Over drinks at Town Square’s Yard House, he told her that in his dream he had wanted to build something like another Town Square, but with a twist. “He wanted it to be based on happiness,” she says. “I asked him if he wanted me to analyze the dream. He said he didn’t know.”

Nisperos says she had “already fallen in love with Downtown and always thought we needed a soul to this city.

“You can’t do another strip mall,” she told Hsieh. “If you really want to do this, you should invest in Downtown. Change the city. How many people can say they’ve done that?”

Something has to be understood about Nisperos. Ever seen the movie The Devil Wears Prada? It’s not that she was nefarious, but at one time, she sat very high on the fashion world’s food chain.

Now 35, Nisperos has been in fashion for about 18 years. After having a child at 23, she studied the retail clothing industry, rising through the ranks, until five years ago, she turned around the fortunes of a store on the Strip almost overnight. That put her in steady company with one of the world’s top designers and earned her a salary in the upper six-figures.

And she was miserable.

“Here I was at this show, dancing with Jay-Z and Kanye West, and I’m supposed to be so happy, but I’m really sad inside. This is what I spent my whole life to be, but everyone is so vain and trying to make others feel so bad. I was on anti-anxiety meds, depression meds. I was down to 96 pounds.”

She began to hate herself. “I felt this meanness come out of me all the time. ... My soul was dying. I couldn’t do it anymore.”

Watching Monsters, Inc. with her son, one line struck her: “You get more energy when you make people laugh than when you scare them.”

It was simplistic, almost childish, but it rang true to her. So she quit. She started a yoga clothing line and made that successful, too. Then legal issues cropped up, and rather than go through a protracted legal battle, she gave up the line. She was living off $400 a month, but she was immensely happy with her life, her work and her son.

Then she had the “dream talk” with Hsieh. Within days, she introduced him to Michael Cornthwaite, owner of Downtown Cocktail Room, who shared his vision for Downtown and talked of the potential: City Hall was going to be mothballed; Streamline Towers (now the Ogden) was practically empty; blocks and blocks of Fremont East were ripe for redevelopment.

Now, Hsieh never seems to want Nisperos too far away. She’s launching a shop at the Container Park that will sell her Delivering Happiness clothing line, and a few months ago she opened Coterie boutique on Fremont East, easily spotted by its odd, upside-down “Checks Cashed” sign.

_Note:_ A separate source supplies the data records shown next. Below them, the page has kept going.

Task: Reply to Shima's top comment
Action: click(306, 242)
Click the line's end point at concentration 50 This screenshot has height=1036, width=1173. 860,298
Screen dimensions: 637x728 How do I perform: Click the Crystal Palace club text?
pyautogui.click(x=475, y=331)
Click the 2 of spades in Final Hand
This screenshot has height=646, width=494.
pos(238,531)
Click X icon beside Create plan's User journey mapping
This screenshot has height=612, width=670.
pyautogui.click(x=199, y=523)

“As a stylist, if you are the weirdest person in the room, others feel safe to be as outlandish as you,” Nisperos says. “The sign is part of that. I want people to throw off the world when they come here. If I had enough money, I’d make this place weirder and weirder still.”

Coterie is the opposite of high-pressure sales. People can come in, plug in their laptop and browse the Internet without looking at a stitch of clothing. And they often do. Nisperos thinks her placement at 515 Fremont, in the middle of Downtown’s redevelopment, is part of Hsieh’s master plan.

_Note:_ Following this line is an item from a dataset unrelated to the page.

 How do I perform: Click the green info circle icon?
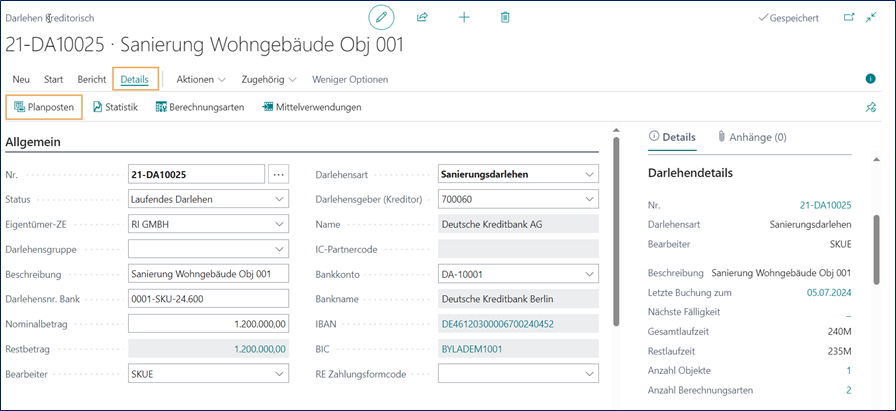[870, 79]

“I think I’m here in this spot because the new businesses come in and I listen to everyone,” she says. “Tony says, ‘You should go talk to Sarah.’ And I like that because I really like people. The beauty of this is I get to hang out with them as they come Downtown.”

And they, in turn, get to cast their dreams upon the Sorceress, who gives them the freedom to see that anything is possible.

Joe Schoenmann doesn’t just cover Downtown, he lives and works there. He is Greenspun Media Group’s embedded Downtown journalist, stationed at an office in Emergency Arts. His work appears in the Las Vegas Sun and Las Vegas Weekly.